A partir de este momento y hasta su muerte –y sin interrumpir sus investigaciones ni su docencia– Simarro se convierte en el faro y referente ético del progresismo español. Impulsa, con Azaña, Ortega, Melquiades Álvarez y otros, la creación del Partido Reformista, manteniendo la ilusión, pronto frustrada, de que pueda suscitar la democratización de la monarquía. Abandera la causa aliadófila durante la I Guerra mundial, dirige la campaña contra la instrucción religiosa obligatoria en las escuelas, defiende públicamente a los dirigentes socialistas encarcelados tras la huelga revolucionaria de 1917, funda la sección española de la Liga para la Defensa de los Derechos del Hombre y del Ciudadano, promueve en España la Liga para la Sociedad de Naciones, defiende a Unamuno tras su condena de destierro, y todo esto sin dudar, él, misántropo confeso, en presidir asambleas y reuniones, como el mitin monstruo de la plaza de toros de Madrid, del que dejó testimonio gráfico el fotógrafo Alfonso.
El Doctor Simarro falleció en 1921 sin haber cumplido los setenta años y donando buena parte de su fortuna para la fundación de un Laboratorio de Psicología Experimental.
Nunca se cumplió su voluntad.
En 1927 el periodista Ignacio Carral titulaba así un extenso artículo dedicado a la memoria del doctor: “De cómo un hombre de tendencias conservadoras tuvo que ser un feroz Revolucionario”. Es difícil definir mejor a Simarro. Era un hombre de ciencia, políticamente moderado y radicalmente liberal, un defensor a ultranza de la libertad, entendida como ausencia de arbitrariedad y respeto a la justicia. Cuando vio estos valores amenazados en la sociedad española no dudó en comprometerse con los que a su juicio los defendían mejor, fueran corporaciones burguesas o asociaciones obreras.

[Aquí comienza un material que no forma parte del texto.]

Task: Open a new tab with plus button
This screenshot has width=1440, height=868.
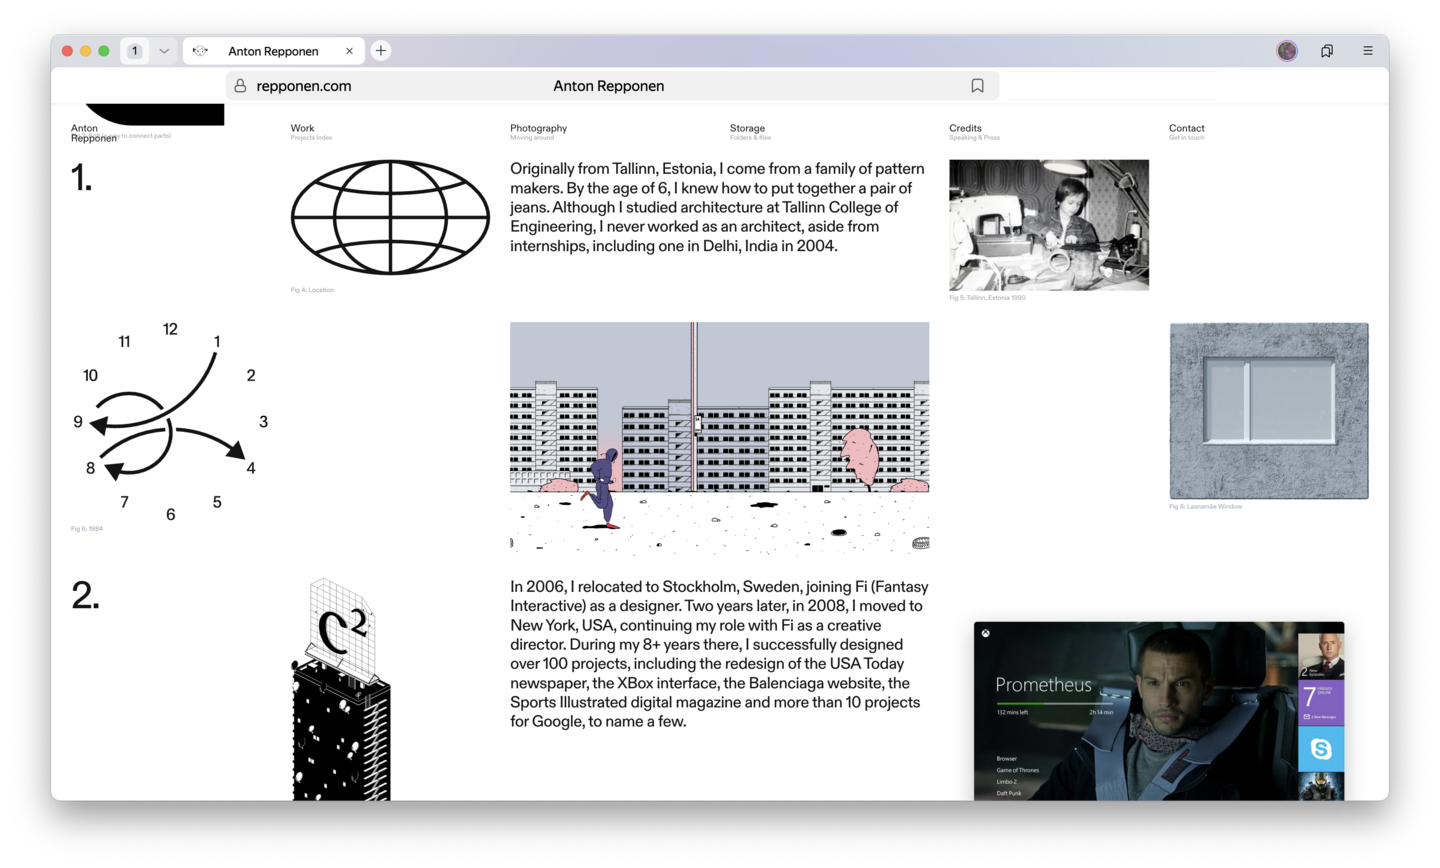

Y, por debajo de todo ello, el huérfano. El niño que seguía buscando el calor de una familia y el afecto de unos padres. Juan Ramón Jiménez nos relata cómo Simarro encargó secretamente para D. Francisco Giner de los Ríos en una ebanistería madrileña una copia exacta del lujoso sillón de cuero rojo, con atril y lámpara, que él se había hecho traer de Inglaterra, y en el que pasaba las horas leyendo en su refugio de la calle del General Oraa n. 5. Y un buen día, se presenta con el flamante sillón rojo en casa de D. Francisco, como regalo y muestra de devoción filial. El sillón rojo de Simarro. Un refugio que el Doctor quiso disfrutar pero también compartir, bajo la bandera de la libertad, la igualdad y la fraternidad.
Esperamos que esta antología de citas sirva como modesto acicate para profundizar en el estudio y análisis de la obra y la personalidad del primer catedrático de Psicología Experimental en España.